LA CURIOSITA’. Stasera, nell’ambito dei festeggiamenti del patrono Santo Stefano, ritorna a Milazzo Patty Pravo, icona della musica italiana. Tra le storie e gli aneddoti che la legano alla città di Milazzo vi è quello di una cena notturna improvvisata nella mensa aziendale della ex Metallurgica Sicula.
Sin dagli anni ’60 esisteva il noto ristorante “Salamone a mare” sulla Panoramica, era anche lido con cabine e con una terrazza in grado di ospitare serate danzanti (vedi cartolina allegata). Nel locale si esibì Patty Pravo sul finire degli anni ’70. La serata si concluse poco dopo la mezzanotte e subito dopo la cantante e la band che la accompagnava rientrarono in albergo, l’hotel Silvanetta di via Acqueviole. Nutrivano qualche speranza di poter cenare nonostante l’ora ma la cucina era già chiusa e il personale addetto era andato via. Patty Pravo protestò con l’addetto alla reception; occasionalmente assistevano alle vivaci rimostranze l’Ing. Marco Cariboni e il suo collaboratore Edoardo Sala, presenti nella hall dell’albergo.
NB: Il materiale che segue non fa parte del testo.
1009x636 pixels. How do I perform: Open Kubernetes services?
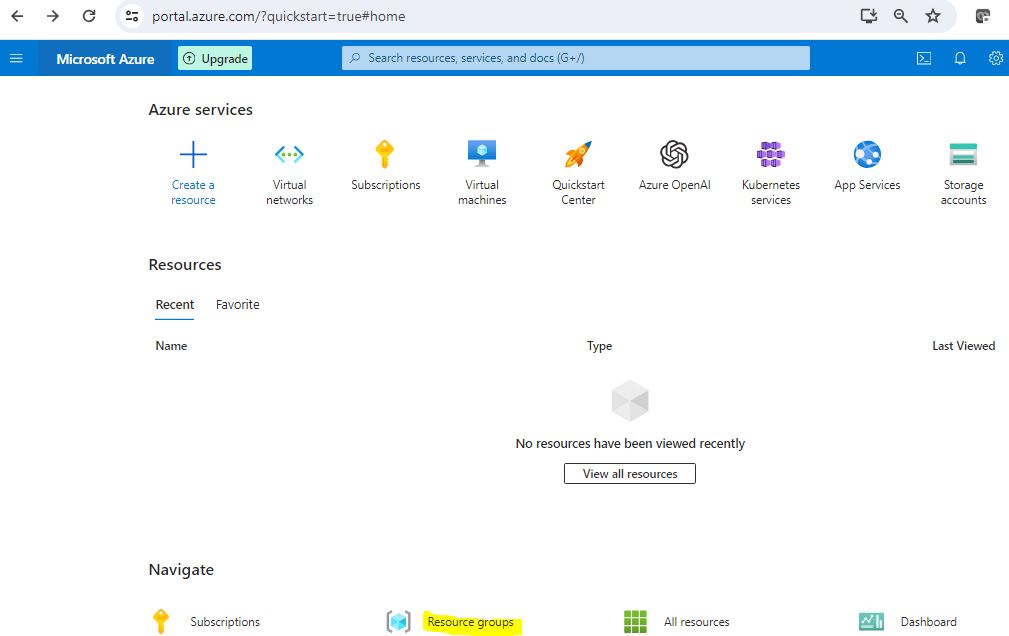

Cariboni per rimediare alla incresciosa situazione offrì di aprire, vista la disponibilità del suo collaboratore Edoardo Sala, appassionato di cucina, la mensa aziendale dell’ex stabilimento della Mett Spa, di cui era amministratore straordinario. L’invito venne accettato subito da Patty Pravo e in poco tempo, in piena notte, vennero contattati alcuni dei dipendenti ancora in servizio presso lo stabilimento che ormai produceva solo tubi zincati. Accorsero increduli per dare una mano. Nel piccolo locale della mensa, con gli ingredienti a disposizione Edoardo Sala approntò la cena per Patty Pravo e il suo seguito….tra applausi e richieste di autografi. Il giorno dopo gli operai che non avevano ricevuto la chiamata notturna accusarono i colleghi di non averli avvertiti, anche loro volentieri avrebbero preso parte a quella incredibile notte.
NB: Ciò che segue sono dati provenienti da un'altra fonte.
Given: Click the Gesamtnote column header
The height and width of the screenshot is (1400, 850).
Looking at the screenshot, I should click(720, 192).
Patty Pravo l’indomani venne per l’ennesima volta invitata in albergo a fornire il documento d’identità; sosteneva che Lei era conosciuta e questo poteva bastare … Maurizio, il responsabile della reception, arrivò al punto da far presente che in assenza dei documenti avrebbe dovuto fare la prevista segnalazione alla polizia. Così pervenne alla reception la carta d’identità dell’artista; occupava la camera 202 che tenne anche per il giorno successivo.